According to the defence blog, which is run by journalist Shiv Aroor, a prototype of the LAC Navy landed on the deck of the aircraft carrier.

Commodore Jaideep Maolankar did the maiden landing. The Defence Research and Development Organisation has also confirmed the development. “Commodore Jaideep Maolankar did the maiden landing,” it said on Twitter.

"With this feat, the indigenously developed niche technologies specific to deck-based fighter operations have been proven, which will now pave the way to develop and manufacture the Twin Engine Deck Based Fighter for the #IndianNavy," the Indian Navy tweeted.

Defence minister Rajnath Singh hailed the DRDO and the Indian Navy after Saturday's successful test.

"Extremely happy to learn of the maiden landing of DRDO developed LCA Navy on INS Vikramaditya. This successful landing is a great event in the history of Indian Fighter aircraft development programme. Congratulations to Team @DRDO_India & @indiannavy for this achievement," Singh tweeted.
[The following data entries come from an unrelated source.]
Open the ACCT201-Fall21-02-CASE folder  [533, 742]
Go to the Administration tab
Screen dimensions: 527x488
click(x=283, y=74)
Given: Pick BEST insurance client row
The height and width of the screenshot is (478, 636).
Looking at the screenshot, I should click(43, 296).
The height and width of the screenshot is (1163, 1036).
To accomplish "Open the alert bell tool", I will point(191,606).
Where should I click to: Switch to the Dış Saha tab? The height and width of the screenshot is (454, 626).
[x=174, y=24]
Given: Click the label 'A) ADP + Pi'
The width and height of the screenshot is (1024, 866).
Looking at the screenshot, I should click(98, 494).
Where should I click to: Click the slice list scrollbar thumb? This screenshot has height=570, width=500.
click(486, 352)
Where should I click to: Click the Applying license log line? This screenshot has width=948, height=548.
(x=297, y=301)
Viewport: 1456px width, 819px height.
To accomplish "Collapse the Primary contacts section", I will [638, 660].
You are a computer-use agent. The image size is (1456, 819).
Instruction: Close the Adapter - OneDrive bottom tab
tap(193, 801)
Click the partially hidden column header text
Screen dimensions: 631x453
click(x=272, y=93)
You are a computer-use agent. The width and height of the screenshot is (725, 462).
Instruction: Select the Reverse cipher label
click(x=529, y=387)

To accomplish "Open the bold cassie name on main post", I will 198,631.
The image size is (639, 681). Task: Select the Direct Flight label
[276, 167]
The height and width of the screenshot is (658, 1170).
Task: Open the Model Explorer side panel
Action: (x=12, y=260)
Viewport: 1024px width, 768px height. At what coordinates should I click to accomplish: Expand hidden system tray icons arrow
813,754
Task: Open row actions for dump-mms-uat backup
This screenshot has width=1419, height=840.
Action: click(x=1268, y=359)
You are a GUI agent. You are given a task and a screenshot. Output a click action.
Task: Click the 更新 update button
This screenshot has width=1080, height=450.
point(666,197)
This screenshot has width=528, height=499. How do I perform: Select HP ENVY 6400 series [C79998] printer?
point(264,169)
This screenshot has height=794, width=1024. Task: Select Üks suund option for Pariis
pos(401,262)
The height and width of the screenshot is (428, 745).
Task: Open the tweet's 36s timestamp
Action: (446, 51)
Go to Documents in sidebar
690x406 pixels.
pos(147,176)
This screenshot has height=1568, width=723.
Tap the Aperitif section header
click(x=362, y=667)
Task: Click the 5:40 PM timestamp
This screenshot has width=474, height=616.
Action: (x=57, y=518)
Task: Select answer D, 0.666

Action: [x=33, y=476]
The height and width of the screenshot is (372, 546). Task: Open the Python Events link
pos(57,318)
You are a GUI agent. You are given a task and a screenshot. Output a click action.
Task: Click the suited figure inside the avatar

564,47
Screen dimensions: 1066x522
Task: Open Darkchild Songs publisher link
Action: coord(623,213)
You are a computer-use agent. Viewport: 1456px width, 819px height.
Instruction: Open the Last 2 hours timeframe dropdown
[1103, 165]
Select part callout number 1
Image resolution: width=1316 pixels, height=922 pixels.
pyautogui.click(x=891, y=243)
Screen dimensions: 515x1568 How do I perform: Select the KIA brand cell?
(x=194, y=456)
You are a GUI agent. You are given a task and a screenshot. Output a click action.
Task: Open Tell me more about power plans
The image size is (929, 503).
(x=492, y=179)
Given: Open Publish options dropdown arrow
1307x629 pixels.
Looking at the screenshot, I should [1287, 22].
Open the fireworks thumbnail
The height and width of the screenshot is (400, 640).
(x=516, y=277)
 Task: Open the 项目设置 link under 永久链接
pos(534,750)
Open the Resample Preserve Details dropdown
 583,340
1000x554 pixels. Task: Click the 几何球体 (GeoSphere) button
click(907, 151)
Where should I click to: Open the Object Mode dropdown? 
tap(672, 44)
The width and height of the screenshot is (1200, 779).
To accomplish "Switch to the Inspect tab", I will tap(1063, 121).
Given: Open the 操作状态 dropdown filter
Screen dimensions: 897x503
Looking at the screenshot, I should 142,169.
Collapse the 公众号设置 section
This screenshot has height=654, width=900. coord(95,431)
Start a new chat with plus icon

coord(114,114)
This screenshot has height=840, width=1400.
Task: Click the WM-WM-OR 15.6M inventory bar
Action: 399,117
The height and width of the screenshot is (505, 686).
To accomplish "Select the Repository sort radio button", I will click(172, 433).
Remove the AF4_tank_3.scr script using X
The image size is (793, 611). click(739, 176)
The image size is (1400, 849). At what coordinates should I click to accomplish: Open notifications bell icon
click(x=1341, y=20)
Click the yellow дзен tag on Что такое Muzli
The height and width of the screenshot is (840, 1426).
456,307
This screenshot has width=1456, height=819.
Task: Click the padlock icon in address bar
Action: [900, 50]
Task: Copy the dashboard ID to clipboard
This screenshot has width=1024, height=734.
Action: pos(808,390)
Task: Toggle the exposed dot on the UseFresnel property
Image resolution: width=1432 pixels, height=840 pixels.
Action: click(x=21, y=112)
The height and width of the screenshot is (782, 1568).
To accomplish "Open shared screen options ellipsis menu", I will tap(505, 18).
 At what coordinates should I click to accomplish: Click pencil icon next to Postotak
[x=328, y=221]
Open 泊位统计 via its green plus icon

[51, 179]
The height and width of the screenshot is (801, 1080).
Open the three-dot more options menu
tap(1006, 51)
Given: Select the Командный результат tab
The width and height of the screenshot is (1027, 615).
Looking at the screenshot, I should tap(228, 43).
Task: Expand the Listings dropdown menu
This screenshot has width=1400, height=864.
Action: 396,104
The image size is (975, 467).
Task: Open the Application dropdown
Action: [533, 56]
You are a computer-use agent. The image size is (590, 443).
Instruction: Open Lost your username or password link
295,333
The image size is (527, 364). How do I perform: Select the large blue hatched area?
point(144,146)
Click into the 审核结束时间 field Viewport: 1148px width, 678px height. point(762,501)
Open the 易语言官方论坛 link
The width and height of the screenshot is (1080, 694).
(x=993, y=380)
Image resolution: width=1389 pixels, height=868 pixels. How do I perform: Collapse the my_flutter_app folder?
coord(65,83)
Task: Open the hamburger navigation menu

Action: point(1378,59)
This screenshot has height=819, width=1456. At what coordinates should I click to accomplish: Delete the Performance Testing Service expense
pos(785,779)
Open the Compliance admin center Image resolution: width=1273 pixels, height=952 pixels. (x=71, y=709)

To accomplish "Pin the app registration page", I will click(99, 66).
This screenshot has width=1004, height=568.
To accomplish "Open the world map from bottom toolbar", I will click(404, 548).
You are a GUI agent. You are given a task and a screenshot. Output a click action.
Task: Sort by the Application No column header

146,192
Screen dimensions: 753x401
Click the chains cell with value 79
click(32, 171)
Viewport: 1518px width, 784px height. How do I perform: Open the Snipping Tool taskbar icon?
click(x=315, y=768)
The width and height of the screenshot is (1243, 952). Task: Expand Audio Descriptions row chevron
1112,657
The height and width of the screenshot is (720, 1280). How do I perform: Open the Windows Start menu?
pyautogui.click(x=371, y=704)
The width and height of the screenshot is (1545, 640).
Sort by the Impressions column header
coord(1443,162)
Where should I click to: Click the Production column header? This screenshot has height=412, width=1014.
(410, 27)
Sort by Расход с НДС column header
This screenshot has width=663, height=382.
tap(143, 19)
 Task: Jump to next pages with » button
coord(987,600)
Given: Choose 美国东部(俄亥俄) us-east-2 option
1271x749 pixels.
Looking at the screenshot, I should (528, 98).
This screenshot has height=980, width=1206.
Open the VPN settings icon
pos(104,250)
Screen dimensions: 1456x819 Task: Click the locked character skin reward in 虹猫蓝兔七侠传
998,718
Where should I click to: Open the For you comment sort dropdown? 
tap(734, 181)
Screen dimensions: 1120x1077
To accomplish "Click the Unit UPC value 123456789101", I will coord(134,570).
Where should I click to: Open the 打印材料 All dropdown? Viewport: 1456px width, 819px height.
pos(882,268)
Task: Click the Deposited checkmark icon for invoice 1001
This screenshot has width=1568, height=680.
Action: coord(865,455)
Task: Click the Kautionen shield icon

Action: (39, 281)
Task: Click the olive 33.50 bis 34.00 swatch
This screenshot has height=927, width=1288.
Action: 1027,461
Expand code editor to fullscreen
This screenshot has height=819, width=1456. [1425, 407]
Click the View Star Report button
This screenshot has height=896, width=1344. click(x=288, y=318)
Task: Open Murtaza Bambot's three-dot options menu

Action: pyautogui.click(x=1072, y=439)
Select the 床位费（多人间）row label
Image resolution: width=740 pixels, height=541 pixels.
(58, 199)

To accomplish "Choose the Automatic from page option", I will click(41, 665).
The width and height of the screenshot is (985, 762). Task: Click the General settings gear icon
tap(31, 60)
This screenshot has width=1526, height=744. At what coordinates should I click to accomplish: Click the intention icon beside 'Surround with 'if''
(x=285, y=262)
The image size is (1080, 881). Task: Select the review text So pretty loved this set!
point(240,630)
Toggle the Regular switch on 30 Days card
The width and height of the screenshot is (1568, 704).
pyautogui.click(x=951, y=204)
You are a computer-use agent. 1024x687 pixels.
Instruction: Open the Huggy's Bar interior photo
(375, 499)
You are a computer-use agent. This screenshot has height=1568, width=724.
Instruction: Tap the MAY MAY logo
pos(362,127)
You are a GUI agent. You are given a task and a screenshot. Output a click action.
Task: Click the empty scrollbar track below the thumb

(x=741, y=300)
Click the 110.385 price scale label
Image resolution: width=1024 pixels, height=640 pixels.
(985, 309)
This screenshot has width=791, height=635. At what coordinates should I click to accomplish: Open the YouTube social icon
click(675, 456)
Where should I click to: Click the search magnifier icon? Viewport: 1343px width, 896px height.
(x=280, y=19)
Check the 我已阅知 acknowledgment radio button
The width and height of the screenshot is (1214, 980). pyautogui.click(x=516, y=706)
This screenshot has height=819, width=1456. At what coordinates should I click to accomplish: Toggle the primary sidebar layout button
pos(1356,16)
In September last year, the aircraft had successfully carried out a maiden "arrested landing” at a shore-based test facility in Goa.

In December 2016, the Navy had announced that it will not induct the fighter jet as it was “overweight” and unsuitable for carrier-operations. The fighter, which is "too heavy", does not meet the "thrust-to-weight requirement to take off with a full fuel and arms load" from an aircraft carrier, the Navy had said.

"We will continue to support Defence Research and Development Organisation (DRDO), Hindustan Aeronautics (HAL) and Aeronautical Development Agency (ADA) but the naval LCA in its present form unfortunately does not meet our qualitative requirements for carrier capability," the then Chief of the Naval Staff, Admiral Sunil Lanba, had had told reporters at a press conference.

However, Lanba had said that the Navy will continue to support the project.

"We are committed to indigenisation. We have supported the LCA Navy project and we will continue to support it," he was quoted as saying.

With the landing, India became the sixth nation after Russia, US, France, UK and China to have mastered the art of an arrested landing and ski-jump take-off on the deck of a carrier.